Zapisz ten plik jako traits. csv i otwórz R Studio. Ustaw katalog roboczy na folder zawierający plik mfi.
csv i traits. csv, podświetl sekcje kodu i naciśnij Enter polecenia, aby uruchomić polecenia języka R, jak wskazano w pliku polecenia z komentarzem. Moduły analizy sieci ważonej korelacji istotnie skorelowane z każdą cechą eksperymentalną zostaną wygenerowane w postaci pliku graficznego, a korelacja każdej interakcji z każdym modułem zostanie wyprowadzona w postaci pliku CSV.
Dla każdej interakcji w pliku wyjściowym ANC określ, czy ta interakcja jest również istotna dla CNA, i utwórz nową kolumnę, która wskazuje, czy każde trafienie ANC jest również trafieniem CNA. Przekonwertuj wartości na logowanie dwukrotnej zmiany i oblicz średnią wartość dla wszystkich trafień CNA unii ANC. Na koniec utwórz nowy arkusz kalkulacyjny z każdym trafieniem CNA w związku ANC wymienionym według celu immunoprecypitacji w jednej kolumnie, celu sondy w drugiej kolumnie i wartości zmiany krotności w trzeciej kolumnie.

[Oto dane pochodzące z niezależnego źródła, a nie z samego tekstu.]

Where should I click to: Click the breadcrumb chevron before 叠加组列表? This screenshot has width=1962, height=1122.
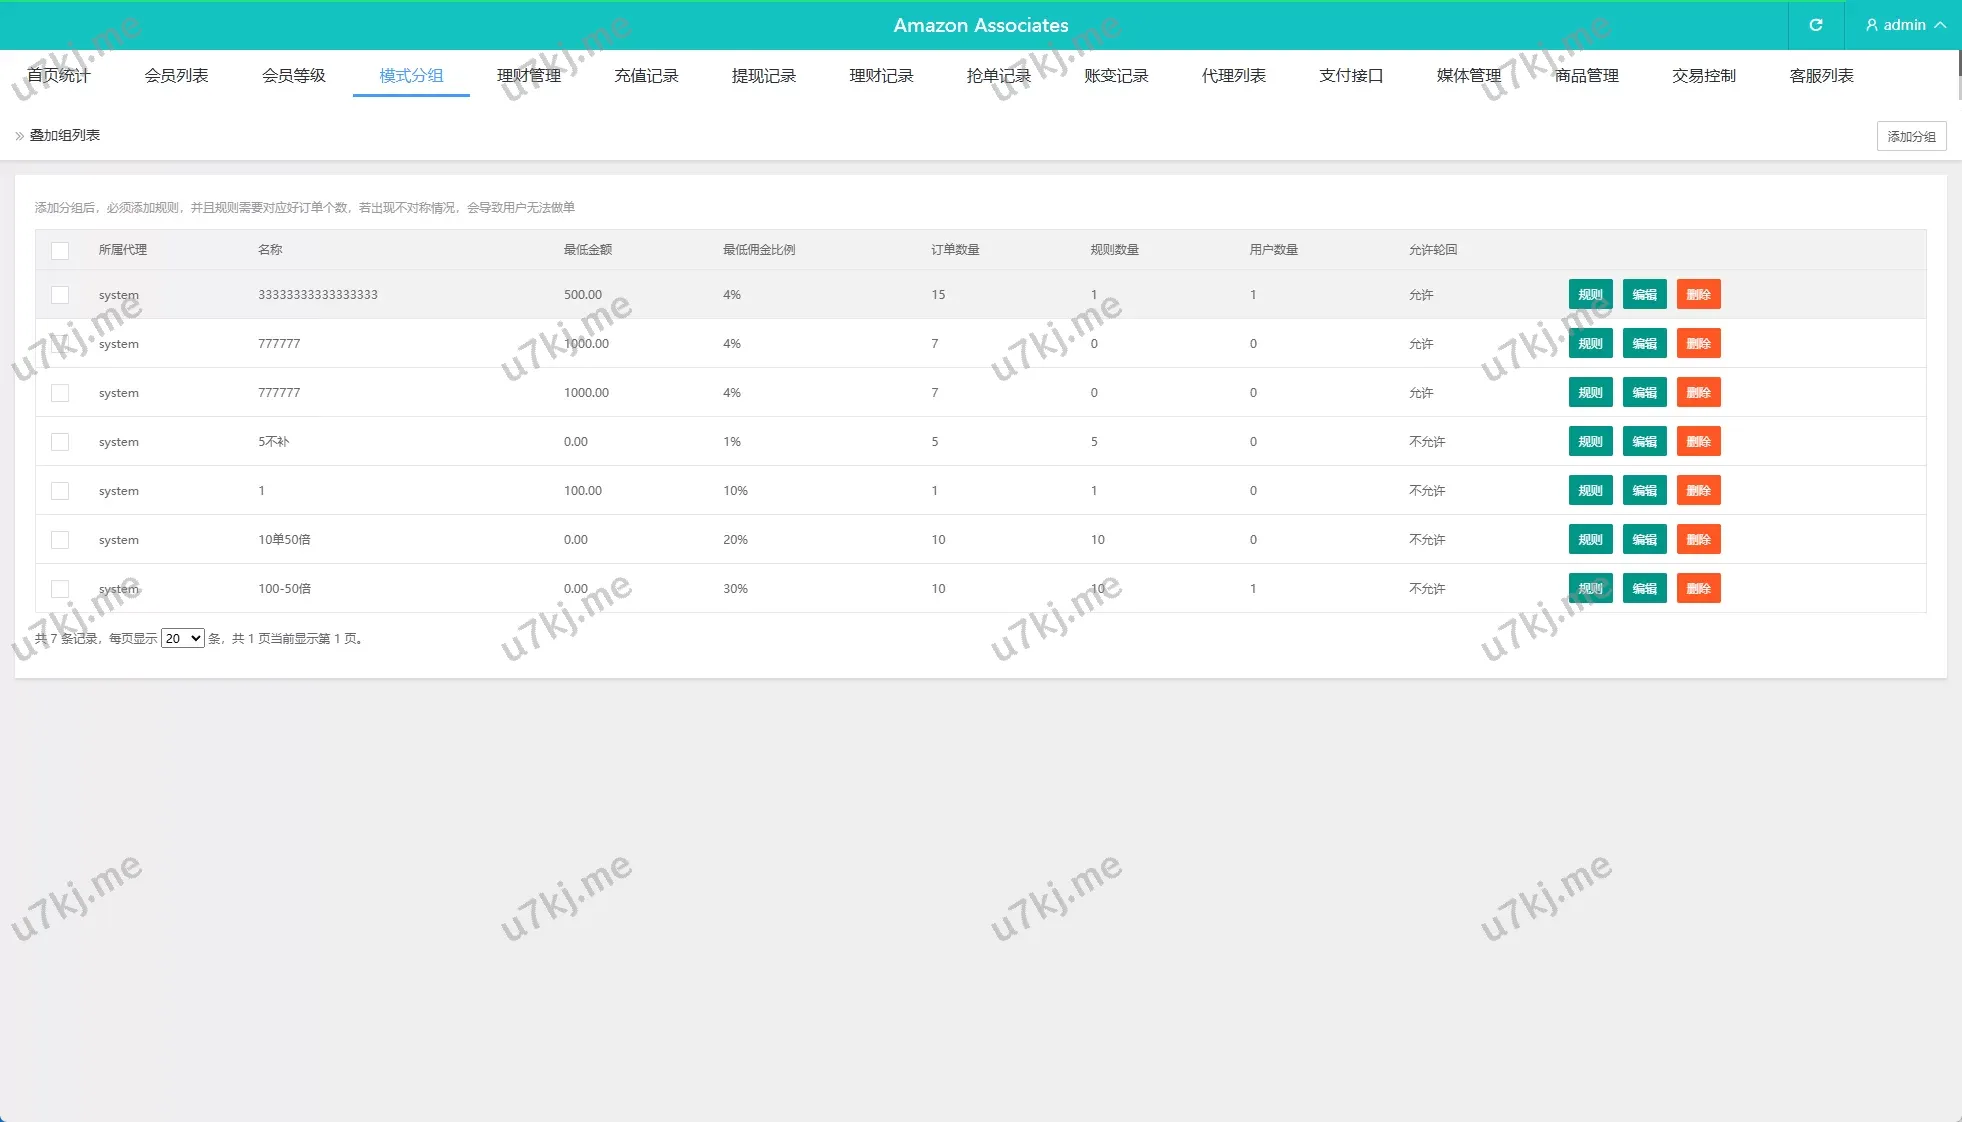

Zaimportuj ten plik do Cytoscape jako sieć, aby utworzyć diagram krawędzi węzła. Interakcje białek o wysokim poziomie ufności zidentyfikowane za pomocą dwóch niezależnych podejść statystycznych są wizualizowane jako diagramy krawędzi węzłów za pomocą oprogramowania open source, Cytoscape, lub jako mapy cieplne przy użyciu kodu R i instrukcji analizy zawartych w materiale dodatkowym. Przez cały czas trwania protokołu użytkownicy muszą dbać o dokładne pipetowanie, skrupulatne prowadzenie dokumentacji i utrzymywanie próbek w niskiej temperaturze przez cały czas.
Wykorzystaliśmy QMI, aby zrozumieć, w jaki sposób szlaki transdukcji sygnału różnicują różne typy danych wejściowych i integrują informacje z wielu receptorów.
View the full transcript and gain access to thousands of scientific videos
Ilościowa wielokrotna ko-immunoprecypitacja (QMI) pozwala na jednoczesne pomiaru licznych interakcji białko-białko w obrębie zdefiniowanej sieci. Ta metoda jest wydajna, wymagając minimalnej ilości materiału biologicznego i nie wymaga genetycznie modyfikowanych tagów.